Exclude the images and transcribe the entries below precisely.

• **Dataset content**:
------

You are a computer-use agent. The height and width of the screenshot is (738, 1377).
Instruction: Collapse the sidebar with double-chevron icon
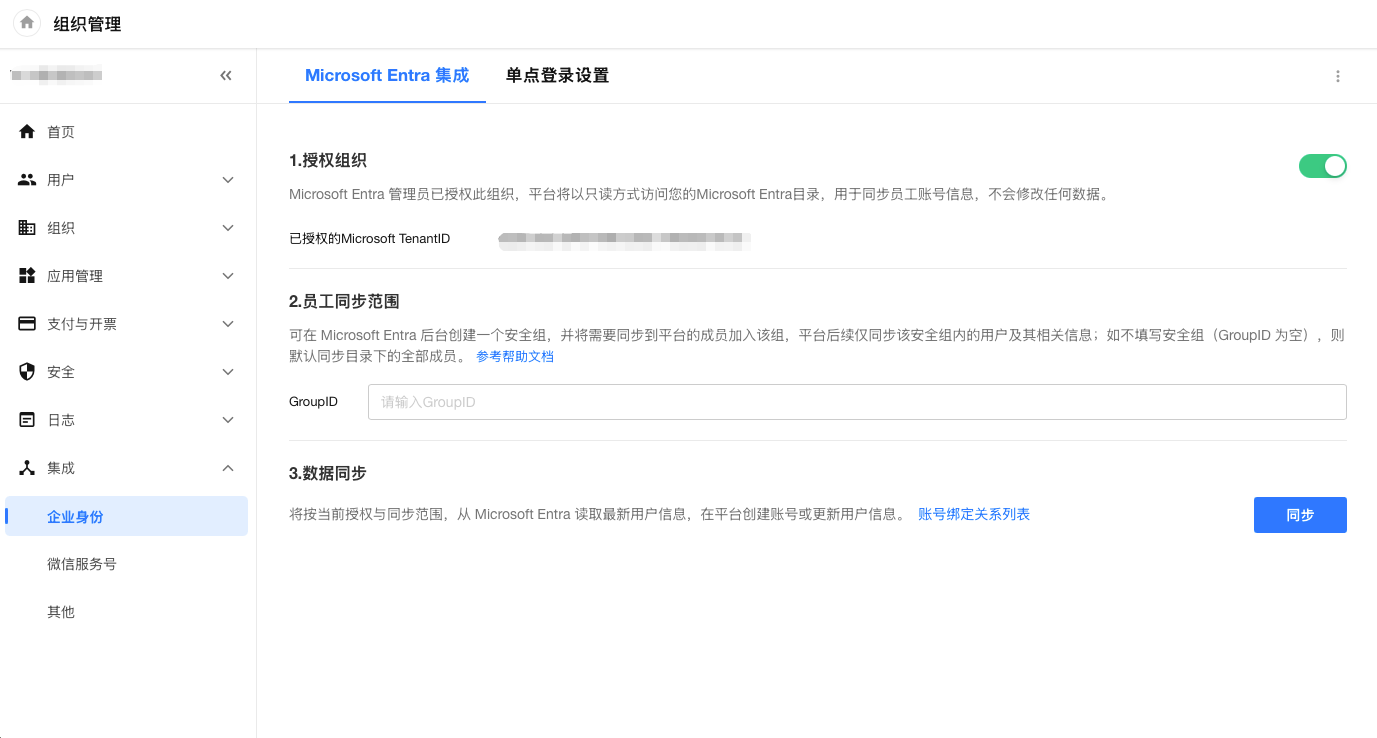pyautogui.click(x=226, y=75)
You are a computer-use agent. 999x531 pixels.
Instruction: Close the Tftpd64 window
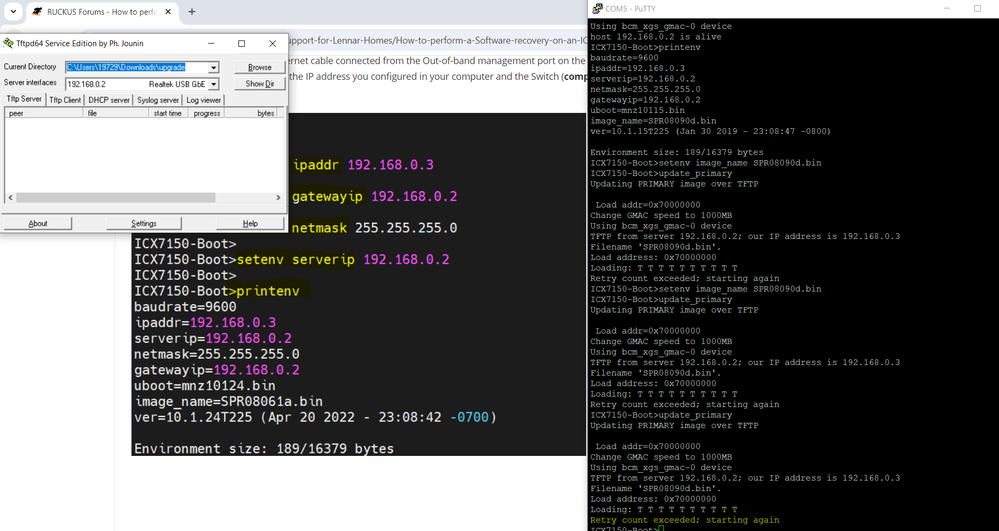272,44
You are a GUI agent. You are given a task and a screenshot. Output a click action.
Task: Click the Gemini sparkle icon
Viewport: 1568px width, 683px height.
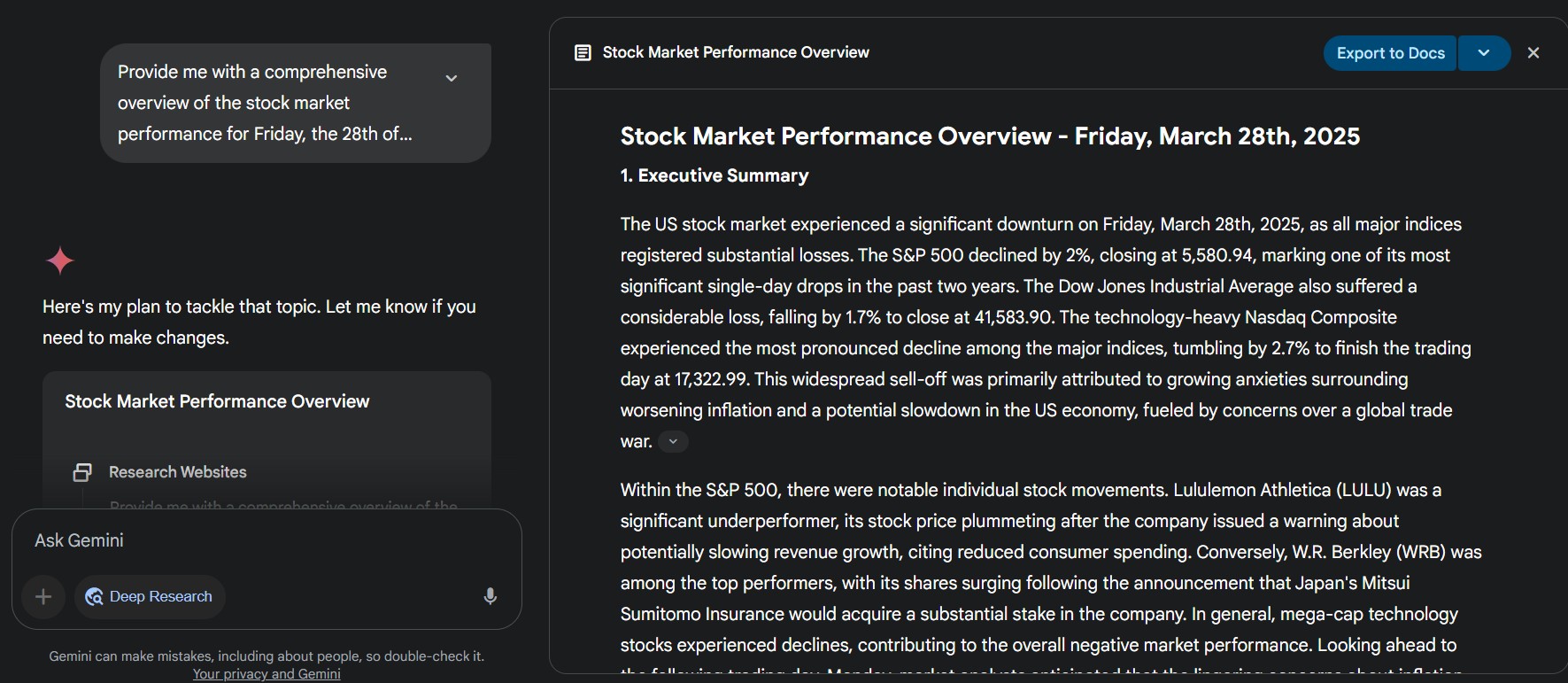60,260
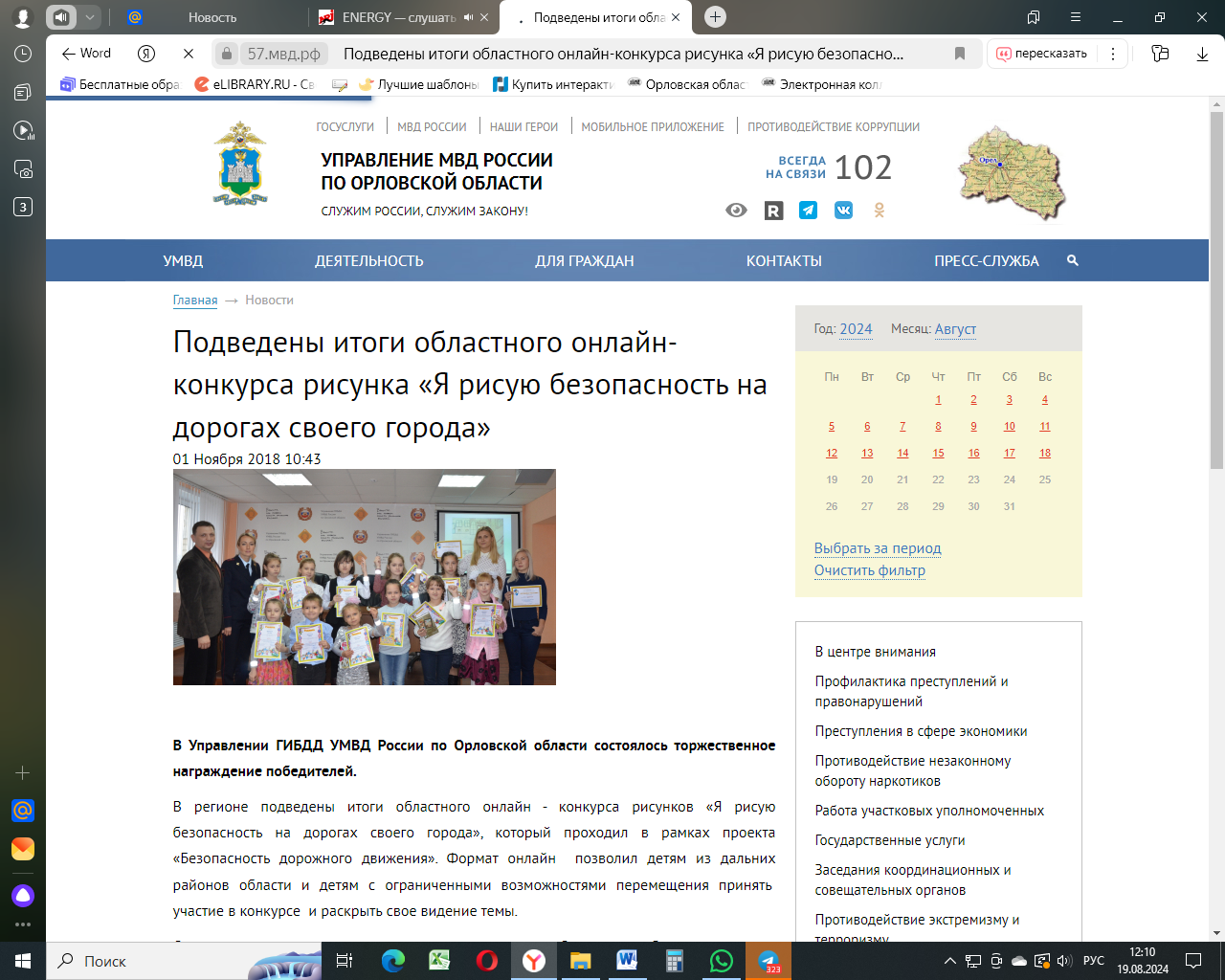This screenshot has width=1225, height=980.
Task: Toggle the browser sound button in title bar
Action: coord(61,17)
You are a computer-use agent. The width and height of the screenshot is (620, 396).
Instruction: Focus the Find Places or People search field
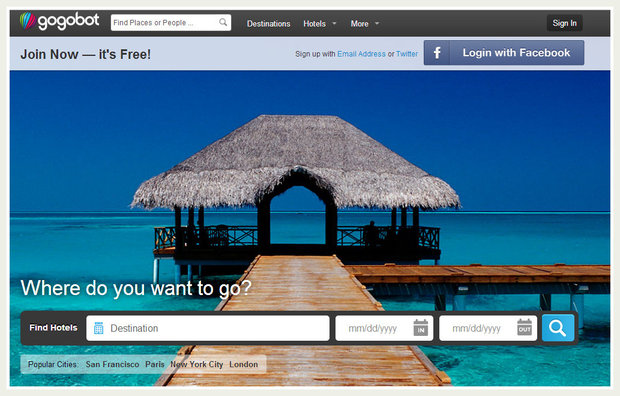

------

• **Task answer**:
You are a computer-use agent. The height and width of the screenshot is (738, 1377).
Instruction: Collapse the sidebar with double-chevron icon
pyautogui.click(x=226, y=75)
You are a computer-use agent. 999x531 pixels.
Instruction: Close the Tftpd64 window
272,44
You are a GUI agent. You are given a task and a screenshot. Output a click action.
Task: Click the Gemini sparkle icon
Viewport: 1568px width, 683px height.
60,260
This screenshot has width=1225, height=980.
Task: Toggle the browser sound button in title bar
Action: coord(61,17)
You are a computer-use agent. The width and height of the screenshot is (620, 396).
Instruction: Focus the Find Places or People search field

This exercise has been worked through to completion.